Wednesday, 25 May 2016

How SMART Are You?

Allow me a mild rant. I don’t often get annoyed, but this point bugs me – particular when I see influential people repeating the error.

Do you know what SMART, as in SMART targets, stands for? Well, if you said yes, it’s:
S – Specific
M – Measureable
A – Achievable
R – Realistic
T – Time-bound
…then think again.


What’s the difference between Achievable and Realistic? Surely if a target is achievable it must be realistic and vice-versa? I suppose at a push you could argue that a realistic target is one that is measuring things in the right way, hence it’s rational and relevant.


But hang on, there’s several other R’s in there – Right, Rational, Relevant. And these are much more sensible interpretations of the R in SMART. Is the target, and how we’re measuring it, relevant to what we’re trying to achieve? Using ‘Relevance’ as the ‘R’ incorporates the vital principle of cause and effect.


To take an absurd example, would you measure children’s education through their shoe size? Why not? It meets all of the SMART criteria listed above, and can be expected to increase over time as children’s feet grow. Of course, it fails because the measure is nonsense; I’m aware of no research that links shoe size to academic performance. The measure is completely irrelevant.
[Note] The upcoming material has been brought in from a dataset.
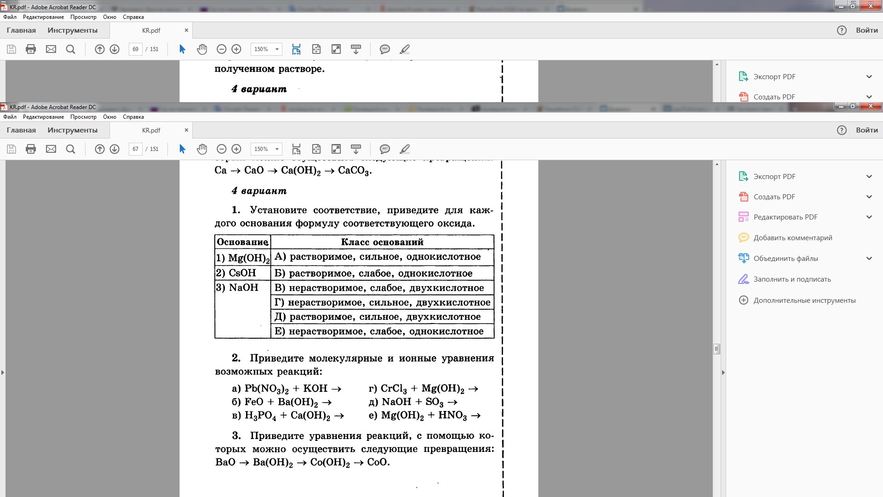
Task: Select the hand pan tool in lower window toolbar
Action: point(202,149)
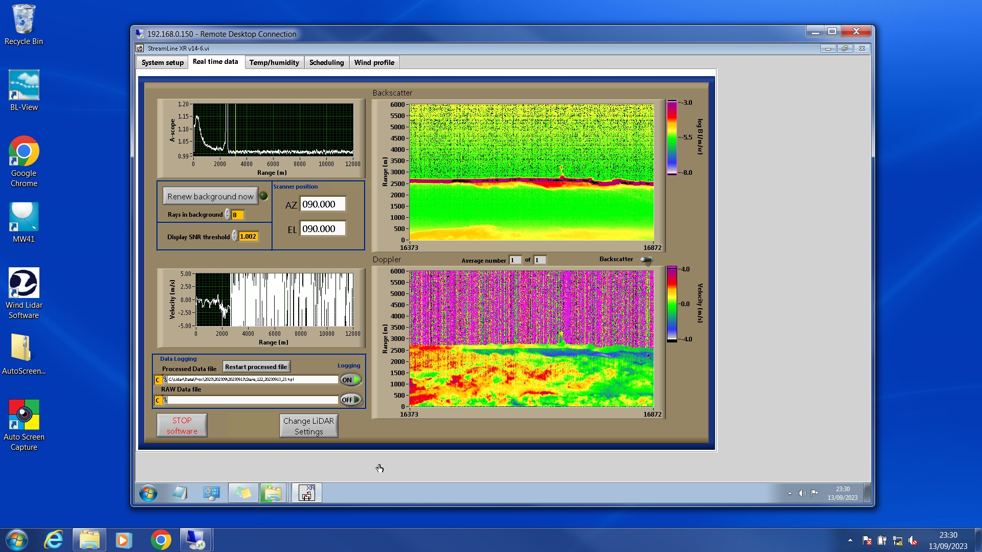Flip the Backscatter toggle switch above Doppler plot
Image resolution: width=982 pixels, height=552 pixels.
coord(646,260)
A more pertinent example was recently published by the Centre for Health Economics, which looked at mortality (i.e. the % who die) of patients admitted to hospital at weekends rather than weekdays. Mortality for patients admitted at weekends is known to be higher, so does this mean we need to improve hospital care at weekends (“24-hour NHS” and all that)?


Well, the paper shows that fewer patients are admitted at weekends, and those that are tend to be more seriously ill, so are more likely to die anyway. It’s not poorer care that makes the difference, it’s sicker patients. Trying to reduce mortality for weekend admissions is therefore the wrong target, because it misses the point about cause and effect. (Jeremy Hunt please note.)


The moral is that handy acronyms (SMART or otherwise) are no substitute for real understanding. Understanding the outcomes that you’re trying to achieve and what works to achieve those outcomes. Only with that understanding can you formulate sound evaluation measures and targets.


PS: If you said SMART stands for Specific, Measurable, Attributable, Realistic, and Time-Bound, then I’ll allow that too. Shows you’re thinking!